Впиваюсь глазами в ее пальцы, пытаюсь поймать каждое движение. («Так смотрят, запоминая», — снова проносится в голове.)
— Теперь пролепи низ — и будет хорошо.
Пролепливаю, думая о чем-то совсем другом.
Закончив, беру папку с терезинскими рисунками и сажусь на пол смотреть.
В перерыве Юлька уговаривает пойти всем вместе в суши-бар около лицея. Утро семинара меня не вымотало — могу и пойти.
Вторая половина дня суматошная и нервная. Говорили о детских рисунках, вручали дипломы, делали театр вещей: в группах выкладывали натюрморт, рисовали его, а потом изображали пантомимой отношения между предметами. Лиза выбрала себе потрясающую лейку. Вообще забавно, когда каждому надо найти вещь, похожую на него.
В какой-то момент в коридоре натыкаюсь на Маню, замотанную в рыжую тряпку.
— Ты кто?
— А что, не видно? Я катушка.
С хохотом доводим ее образ до ума (или до абсурда?): вдеваем в картонную иголку проволочную нитку с узелком на конце, заматываем колени в еще одну тряпку, ставим в ведро, надеваем на голову голубой тазик и с этим тазиком отправляем на импровизированную сцену. Кому веселее всех — самой Мане, мне или зрителям — неизвестно.
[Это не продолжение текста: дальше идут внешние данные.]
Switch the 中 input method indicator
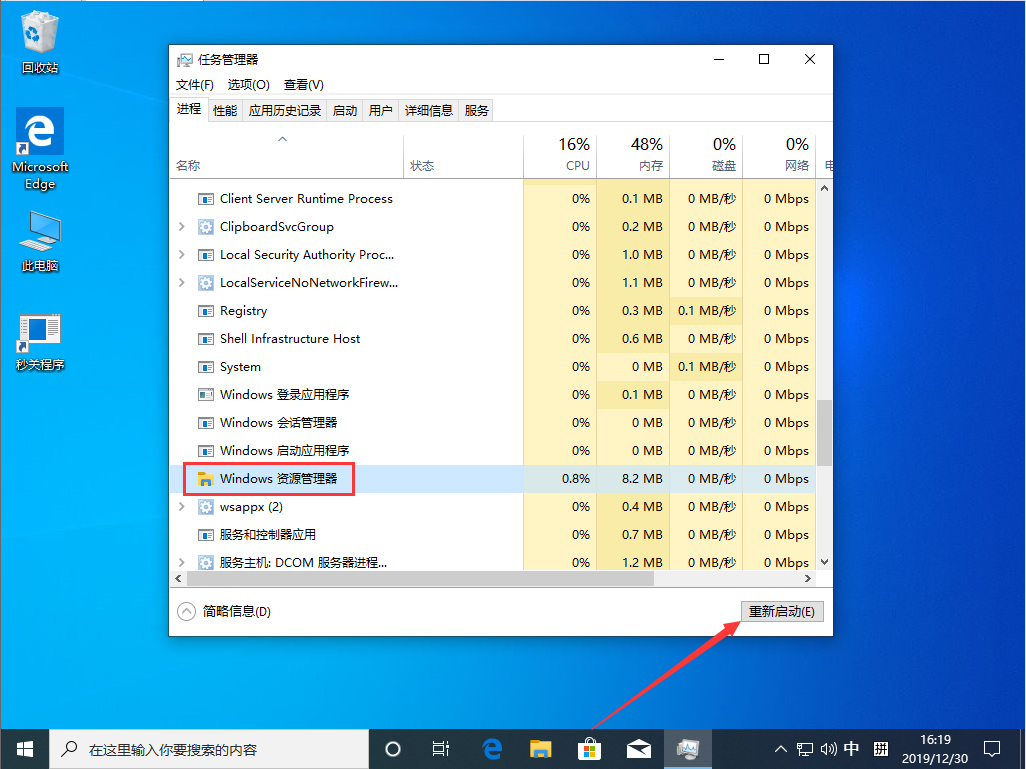The image size is (1026, 769). [x=851, y=748]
Все разыгрывают миниатюры. Потом Лена вспоминает, что мы делали эти два дня, и возвращается к детским рисункам.
Когда она рассказывает о том, как выжившая сестра Сони Шпицевой готовила курицу для «гостьи из Израиля», я вдруг понимаю что-то, что давно уже не давало мне покоя и что сама Лена в одном из Юлькиных роликов выразила четырьмя словами: «А на что обижаться?» И все становится на свои места. <…>
И вечером мы идем пить «Маргариту». И замечательная Маня по-итальянски просит отпугиватель для комаров (или как это по-русски называется?). Я снова пытаюсь нарисовать Лену. Я знаю каждую морщинку на ее лице — и все равно не могу нарисовать. А зачем рисовать? Куда лучше просто сидеть рядом, и слушать, и смотреть, и думать… Ведь скоро уже ничего не будет — только воспоминание. Когда рисуешь — запоминаешь части. А я хочу запомнить все».